WHAT TO DO:
Transcribe exactly, and only, the lines running from the one with "View the Ecstasy Balm Lipstick product image" to the end of the entries below, both included, without any pictures.

Stored data entries

* * * * * * * * *

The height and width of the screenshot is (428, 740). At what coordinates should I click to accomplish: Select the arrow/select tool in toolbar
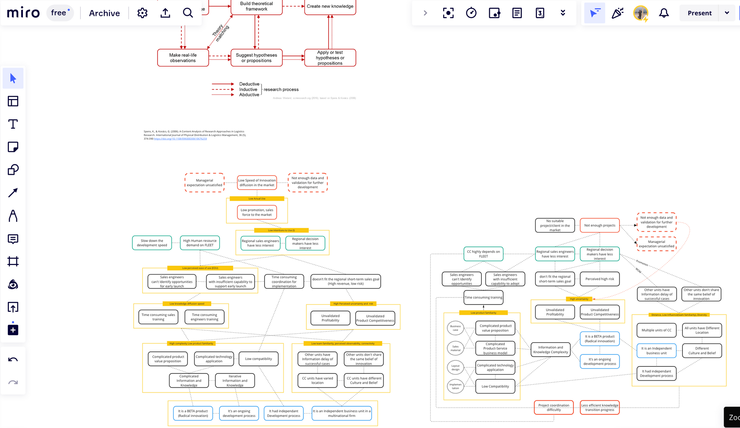pos(14,78)
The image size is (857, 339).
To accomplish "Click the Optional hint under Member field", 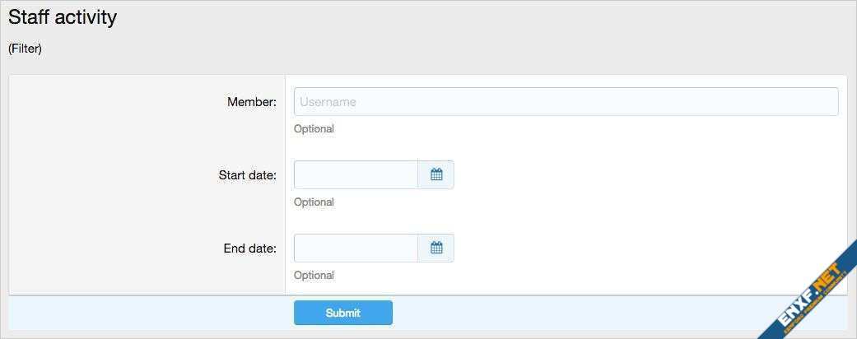I will [x=314, y=128].
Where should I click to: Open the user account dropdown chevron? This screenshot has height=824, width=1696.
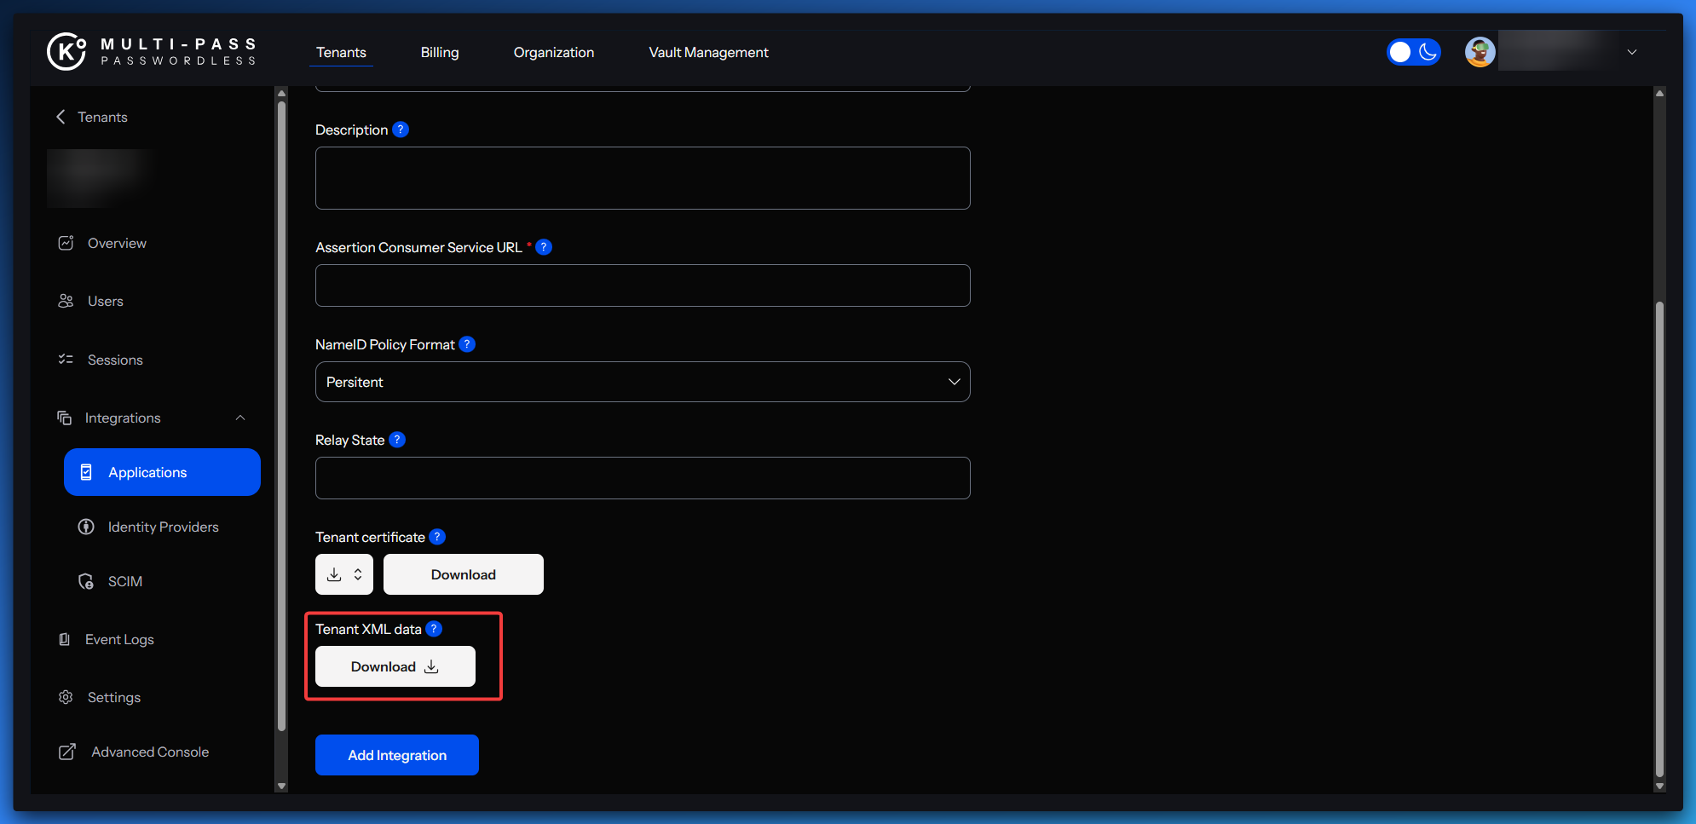coord(1631,52)
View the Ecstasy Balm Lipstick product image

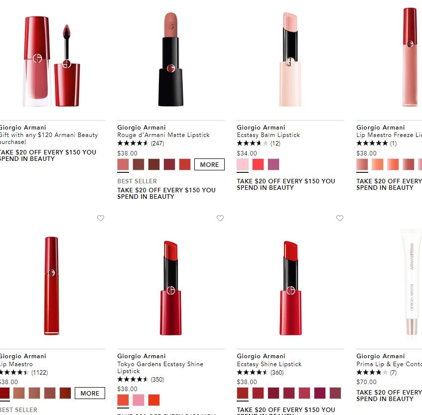(290, 59)
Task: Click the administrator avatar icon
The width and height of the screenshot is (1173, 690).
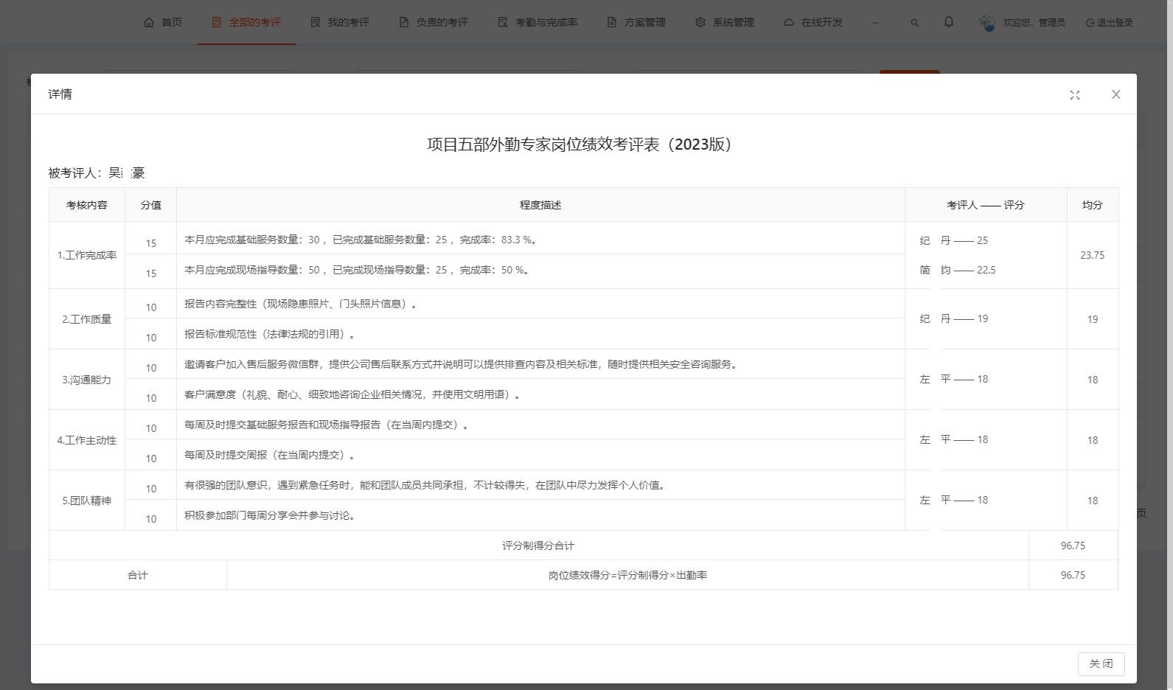Action: (x=987, y=23)
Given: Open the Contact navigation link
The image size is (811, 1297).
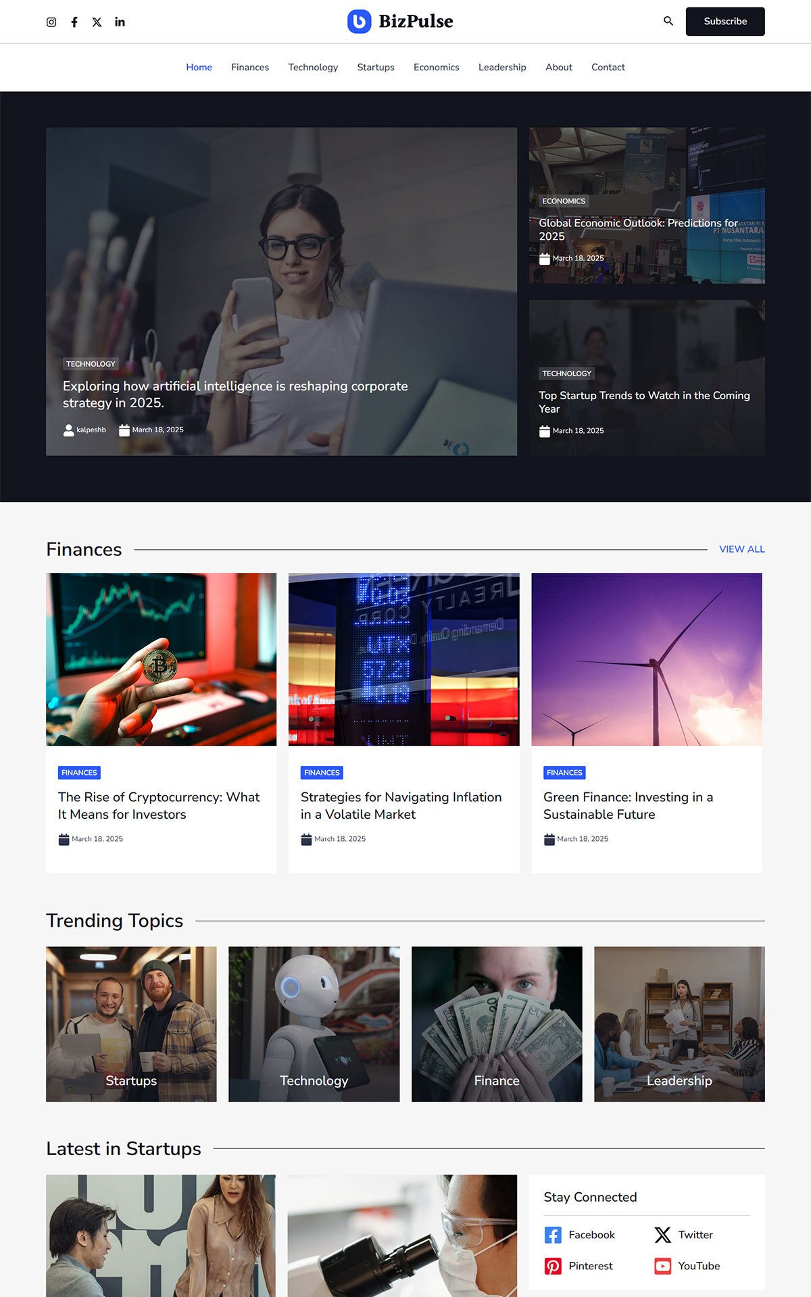Looking at the screenshot, I should [608, 67].
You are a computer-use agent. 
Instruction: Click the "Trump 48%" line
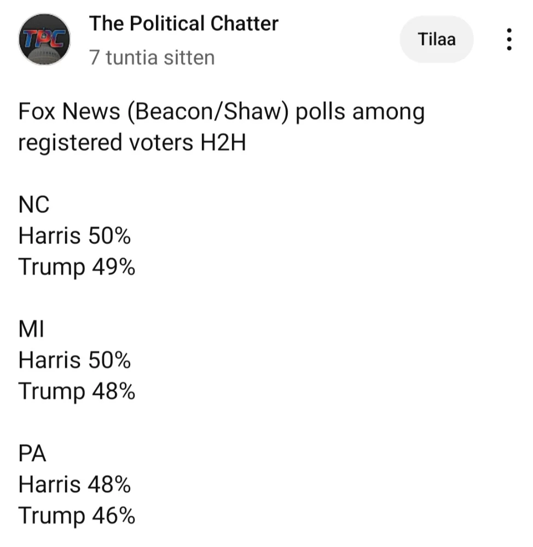[x=76, y=392]
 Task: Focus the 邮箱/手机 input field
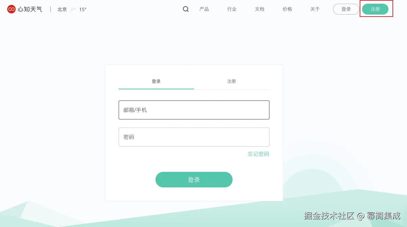coord(194,110)
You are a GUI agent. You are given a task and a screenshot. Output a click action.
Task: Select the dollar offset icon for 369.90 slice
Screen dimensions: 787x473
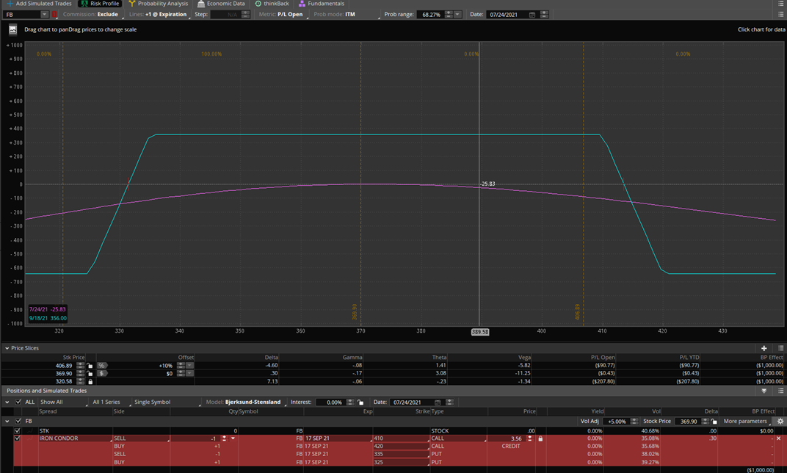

* * * * * * * * *

ANSWER TO THIS TASK:
View the Ecstasy Balm Lipstick product image

(290, 59)
Task: Click the administrator avatar icon
The width and height of the screenshot is (1173, 690).
Action: (x=987, y=23)
Given: Open the Contact navigation link
The image size is (811, 1297).
Looking at the screenshot, I should [608, 67].
You are a computer-use agent. 
Instruction: Click the "Trump 48%" line
[x=76, y=392]
 Task: Focus the 邮箱/手机 input field
coord(194,110)
You are a GUI agent. You are given a task and a screenshot. Output a click action.
Task: Select the dollar offset icon for 369.90 slice
Screen dimensions: 787x473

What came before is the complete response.